A theorist could logically argue that you have an obligation to recycle not just the paper in this magazine but also the staples. As a nonrenewable resource, isn’t the steel theoretically even more precious than the paper? Shouldn’t you take each staple to a scrap-metal dealer or, better yet, reuse it in your own stapler? But if you look at the low price of new staples — and the fact that scrap dealers aren’t scurrying to buy used staples — you can see that it’s a waste of time to worry about posterity running out of staples. Recycling devotees have too often ignored such signals, preferring programs based on rules instead of prices, and they’ve hurt their own cause. They’ve missed the obvious solution to America’s garbage problems — a solution they should have recognized from one of their seminal ecological texts.
The Tragedy Of the Dump
THE PHILOSOPHICAL underpinning of the modern environmental movement can be found in “The Tragedy of the Commons,” a 1968 essay by the ecologist Garrett Hardin. It is a parable about a village’s public pasture, the commons, that is open free of charge to everyone’s cattle. Because no villager has a personal incentive to restrict the size of his herd, the herds keep growing, and eventually their overgrazing destroys the commons. The parable is a useful model for the many environmental problems in which the common good is damaged by individuals acting out of rational self-interest (like overfishing of the oceans or pollution of the atmosphere). It applies nicely to the garbage situation in the many communities where a free town dump has historically been treated as a commons.

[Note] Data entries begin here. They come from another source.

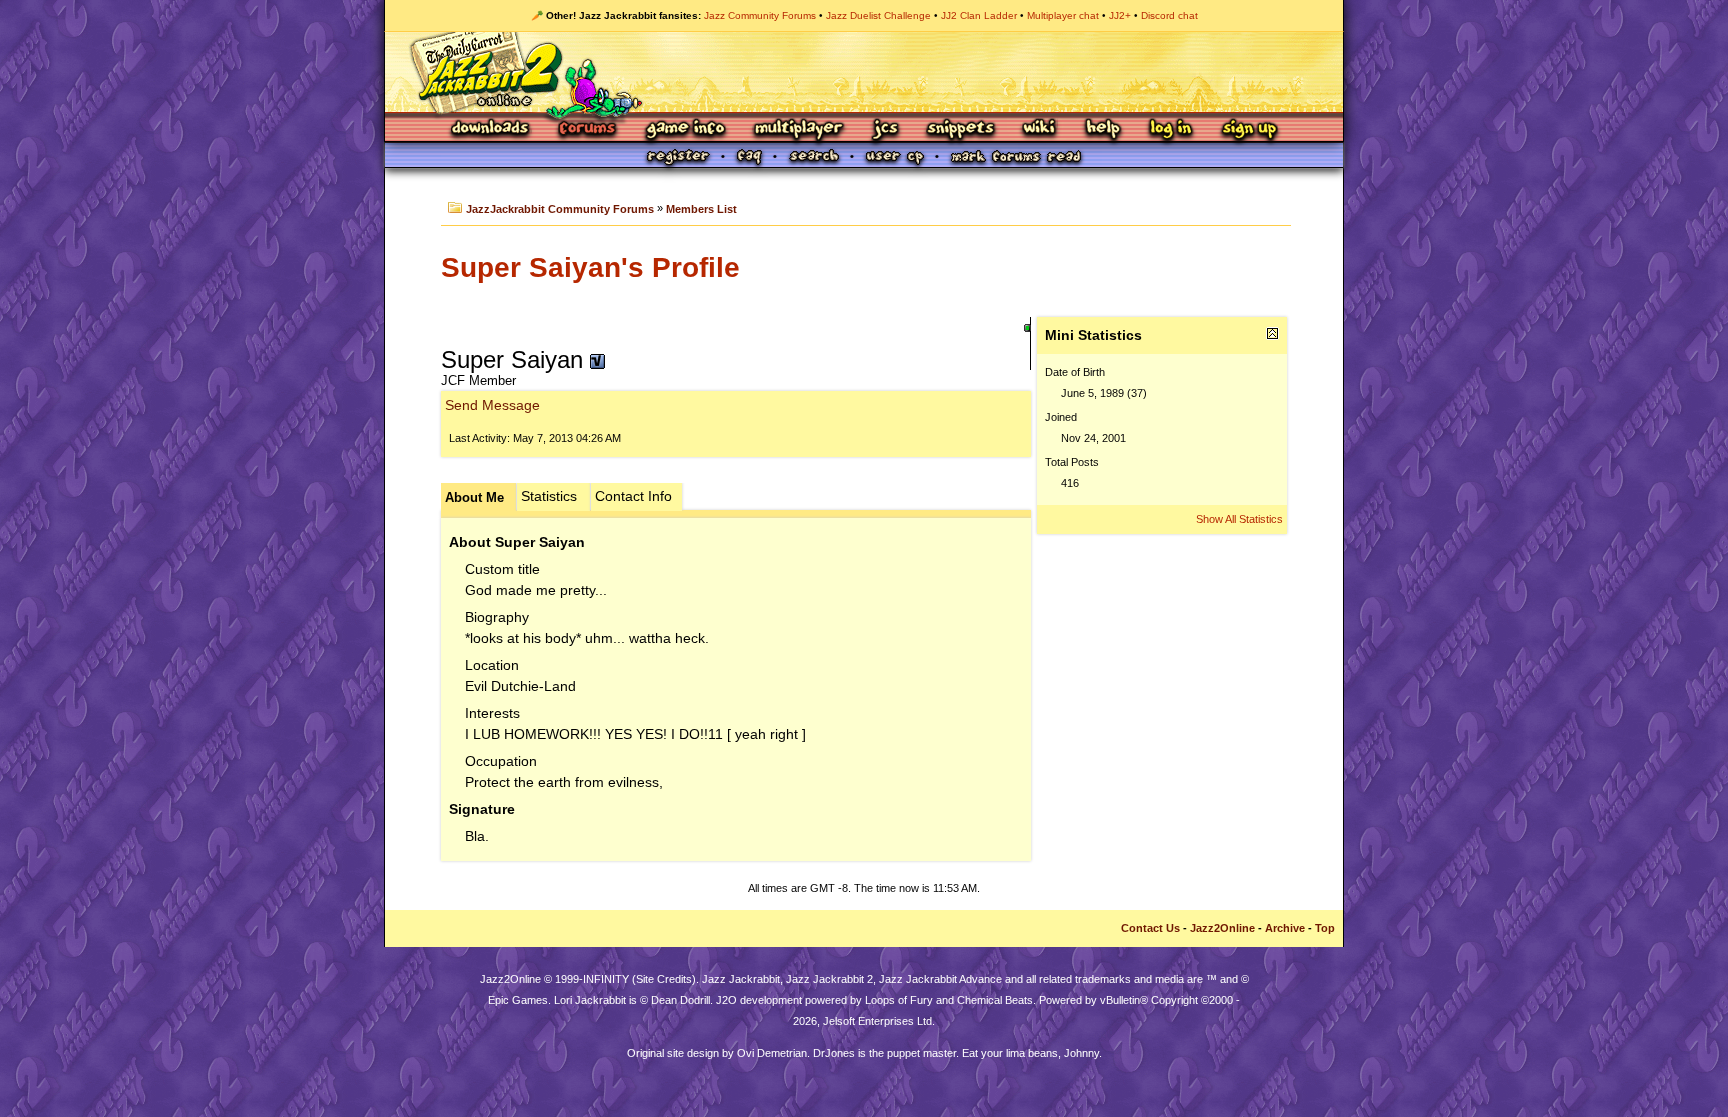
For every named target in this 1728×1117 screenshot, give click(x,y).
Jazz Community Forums (760, 15)
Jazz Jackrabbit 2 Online (863, 72)
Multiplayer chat (1063, 15)
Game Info (685, 129)
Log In (1171, 129)
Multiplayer (798, 129)
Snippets (961, 129)
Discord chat (1169, 15)
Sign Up (1249, 129)
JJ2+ (1120, 15)
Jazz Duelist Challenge (878, 15)
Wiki (1040, 129)
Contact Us (1150, 928)
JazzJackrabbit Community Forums (560, 209)
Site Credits (664, 979)
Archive (1285, 928)
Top (1325, 928)
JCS (885, 129)
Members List (701, 209)
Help (1103, 129)
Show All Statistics (1239, 519)
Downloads (491, 129)
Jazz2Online (1222, 928)
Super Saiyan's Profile (590, 267)
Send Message (492, 405)
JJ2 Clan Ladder (979, 15)
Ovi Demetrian (772, 1053)
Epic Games (518, 1000)
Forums (588, 129)
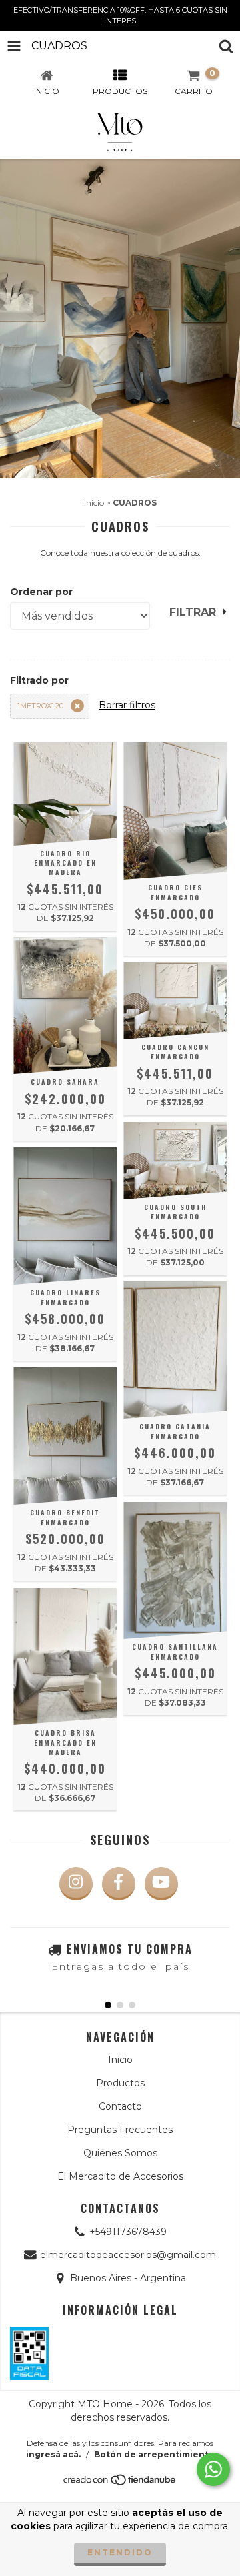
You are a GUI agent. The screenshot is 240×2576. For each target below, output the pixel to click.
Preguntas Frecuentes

There are two ways to avert the Tragedy of the Commons, as Hardin’s essay explains. The first is to convert the commons to private property, dividing up the land so that every herdsman owns a piece of pasture and has a personal incentive not to destroy it. The second is to make rules limiting the number of cattle on the commons. This approach, government regulation, is the most obvious solution to some complex environmental problems, especially ones involving global commons like the oceans or the atmosphere. But garbage is not one of these complex problems.

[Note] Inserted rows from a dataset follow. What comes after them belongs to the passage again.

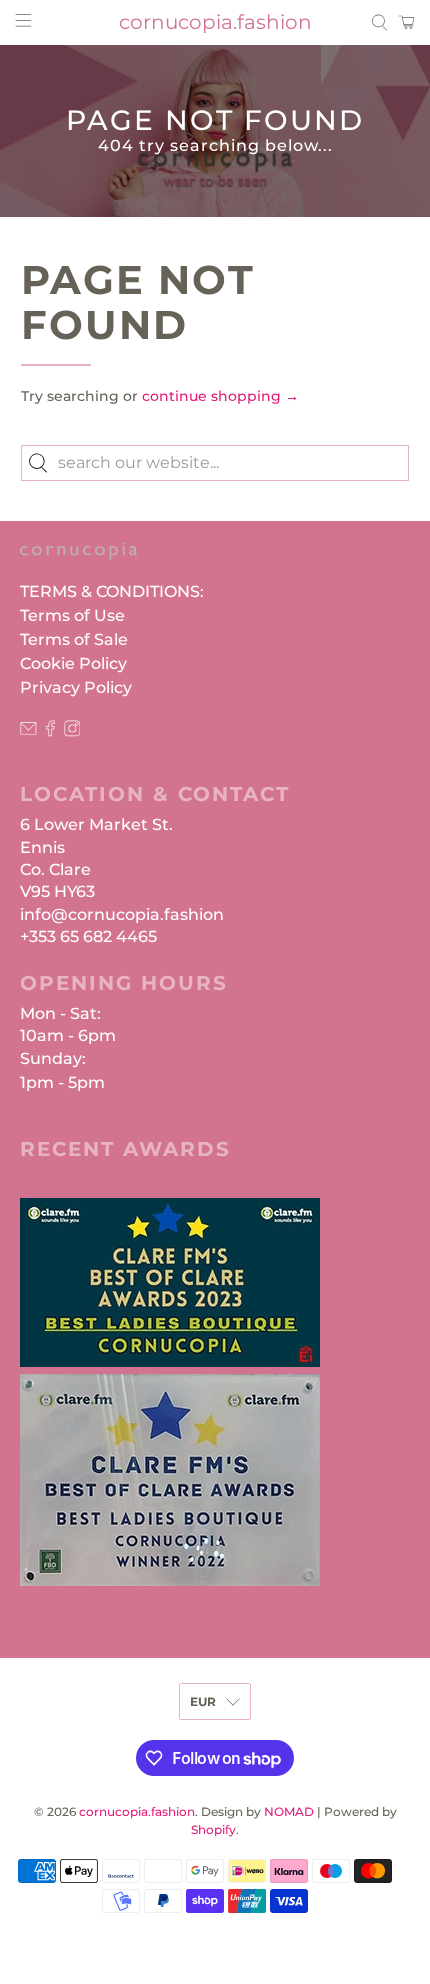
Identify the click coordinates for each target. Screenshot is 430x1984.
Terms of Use (72, 615)
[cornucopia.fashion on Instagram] (72, 731)
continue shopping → (220, 396)
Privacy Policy (76, 687)
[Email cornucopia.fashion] (28, 731)
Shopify (213, 1830)
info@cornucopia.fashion (122, 914)
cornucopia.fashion (137, 1812)
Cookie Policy (73, 663)
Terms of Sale (74, 639)
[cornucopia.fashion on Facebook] (50, 731)
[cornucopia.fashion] (78, 561)
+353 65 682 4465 (88, 936)
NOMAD (289, 1812)
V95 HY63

The Tragedy of the Dump is a simple problem better resolved with the first approach: private responsibility. Your trash is already your private property. You should be responsible for getting rid of it. You should have to pay to get rid of it — and you should pay whatever price it takes to insure that your garbage doesn’t cause environmental problems for anyone else. Paying for residential garbage collection sounds like a radical idea in New York and other cities where these costs are hidden in property taxes, but it’s already being done in thousands of communities, including cities like Minneapolis, San Francisco and Seattle. It’s also standard practice for commercial establishments in New York and elsewhere. Some cities charge according to volume — the number of bags or cans that you fill — and some have begun experimenting with charging by the pound.

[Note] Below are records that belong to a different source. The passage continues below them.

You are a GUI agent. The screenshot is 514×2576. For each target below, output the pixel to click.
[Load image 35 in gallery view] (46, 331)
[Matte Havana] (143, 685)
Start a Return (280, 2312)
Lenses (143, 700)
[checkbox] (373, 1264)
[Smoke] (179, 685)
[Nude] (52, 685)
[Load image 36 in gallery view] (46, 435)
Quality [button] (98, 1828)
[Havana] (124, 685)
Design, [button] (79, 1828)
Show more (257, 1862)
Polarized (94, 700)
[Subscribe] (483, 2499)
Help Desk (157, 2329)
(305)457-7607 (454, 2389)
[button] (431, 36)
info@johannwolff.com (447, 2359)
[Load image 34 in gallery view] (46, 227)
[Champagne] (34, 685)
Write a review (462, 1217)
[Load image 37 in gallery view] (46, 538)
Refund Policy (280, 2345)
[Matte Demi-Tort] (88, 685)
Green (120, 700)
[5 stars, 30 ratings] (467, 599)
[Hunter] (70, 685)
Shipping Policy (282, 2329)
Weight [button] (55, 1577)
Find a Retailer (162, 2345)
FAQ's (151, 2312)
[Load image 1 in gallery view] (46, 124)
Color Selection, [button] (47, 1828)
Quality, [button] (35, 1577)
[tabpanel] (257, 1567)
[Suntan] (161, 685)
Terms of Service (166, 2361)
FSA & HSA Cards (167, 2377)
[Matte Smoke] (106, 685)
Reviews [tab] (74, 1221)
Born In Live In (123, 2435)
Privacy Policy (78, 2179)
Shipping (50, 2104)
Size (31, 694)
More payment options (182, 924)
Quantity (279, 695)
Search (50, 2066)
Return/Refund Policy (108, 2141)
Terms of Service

Once people switch to this pay-as-you-throw system, they throw away less — typically at least 10 to 15 percent less. Some shop differently; some take their names off junk-mail lists; some recycle. Instead of following (or ignoring) arcane rules and targets set by politicians, they’re personally motivated to figure out what’s worth paying to discard and what’s worth diverting to a recycling bin. Those who want to recycle for spiritual reasons can do so; others can recycle whatever makes economic sense to them. If the pay-as-you-throw system became common everywhere, there would be no need for recycling laws and goals and moral exhortations. “In a purely market-driven situation, people would still recycle according to what makes sense in their area,” says Lynn Scarlett, the vice president of research at the Reason Foundation, which has studied pay-as-you-throw systems. “In most places it would pay to recycle aluminum cans, corrugated cardboard and office paper. A lot of newspapers and some clear glass would be recycled. But people wouldn’t meet the high targets set by laws. They wouldn’t bother with some of the things being mandated today, like mixed paper and certain plastics.”